It wasn’t hard to track down the best
This may be a first in the history of the selection of the Idaho Spokesman-Review Male and Female Athletes of the Year: The top athletes led their respective teams to state championships in track.
Not state titles in football, basketball or volleyball mind you. But track.
Caleb Cazier of Timberlake and Breanna Sande of Lake City have been named the region’s athletes of the year
Cazier led the Timberlake boys to the school’s first state championship. Sande won three individual state titles and teamed on a winning relay as Lake City’s girls captured a second straight state championship.
For Timberlake, the chase for a state championship couldn’t have been more dramatic. Stirring the straw of the down-to-the-last event intrigue was Cazier, a senior.
Cazier, who nursed a hamstring injury the last half of the season, aggravated it in his first event, the 100 meters. In a race that Cazier places in the top three easily on a healthy leg, he had to limp across the finish line in last while seemingly dragging his left leg.
About an hour later, though, Cazier managed to find the guts to overcome the throbbing pain and defended his state title in the 400 with a come-from-behind victory that had his coach, Brian Kluss, in tears.
“That was the gutsiest race I’ve ever seen anyone do,” Kluss said, choking back tears moments after the race. “I can’t believe I just watched that.”
Then another hour later, Cazier jogged the 200 to finish last for what was at the time a valuable team point.
He topped it all off when he took the baton on the anchor leg of the final race, the 1,600 relay, with his team trailing first-place Snake River by a half point. In third place when he started the final 400 lap, Cazier mustered just enough speed and intestinal fortitude to pull off a gold-medal finish.
Had it been any other meet other than state, Cazier wouldn’t have run. That’s how much pain he was in after aggravating the injury in the first race.
So how did he manage to overcome the pain and run? To Cazier, the answer was as simple. He did it for his team.
“I don’t think it was a superhuman effort,” Cazier said. “It was doable because there were people counting on me. It was more of a mental challenge than anything – to look past the pain.”
The team title was more important to him than his individual victory because he knows how special it was to hang the first state-title banner in the school’s gym.
For no matter how many more state-title banners are won at Timberlake, nothing can eclipse the satisfaction of putting the first one up in the gym.
“My leg felt like it was going to explode after the (1,600 relay),” said Cazier, who will attend Boise State University and run track. “On the bus ride home I had to prop it up (straight) to keep it from cramping. If we’d had a meet the following week I would not have been able to run.”
Cazier will miss many things about high school. Perhaps what he’ll miss the most is seeing his coach every day.
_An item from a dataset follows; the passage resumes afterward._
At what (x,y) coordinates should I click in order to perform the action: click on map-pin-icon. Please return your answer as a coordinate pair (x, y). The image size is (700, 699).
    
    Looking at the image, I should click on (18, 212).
“I can’t say enough about how much he’s done for me,” Cazier said. “I couldn’t imagine being coached by anyone else. He’s more than a teacher and a coach. He’s a friend to me.”
Kluss could coach another 20 years and probably not come across a student/athlete as special as Cazier.
Sande, a junior, challenged for state titles in everything she did this year. In addition to winning state titles in the three long-distance races, she finished second in state cross country and was a starting guard on a basketball team that finished third at state.
She hopes to challenge for state championships in all three of her sports again next year.
There was no athlete more valuable at the state track meet for LC than Sande.
“She could not have performed any better,” LC coach Kelly Reed said. “When she needed to put the throttle down, she did. She not only won three (gold medals), she blew away the field and left no doubt who the best distance runner is in the state.”
Sande will likely finish her high school career with the record for saying the fewest words of any athlete in state history, too. Painfully introverted while finishing second as a freshman and winning state as a sophomore in cross country, Sande’s personality blossomed this year.
She credits Reed and cross country and track assistant coaches Justin and Heather Taylor for helping her confidence grow.
“They’ve pushed me in practices and made me get better,” Sande said.
She hopes to earn a scholarship so she can run track in college.
Ask her why she enjoys running and she admits she can’t explain why.
“I’ve always thought about that and I don’t know why I like running,” she said.
It doesn’t matter. Not when one is as talented as Sande.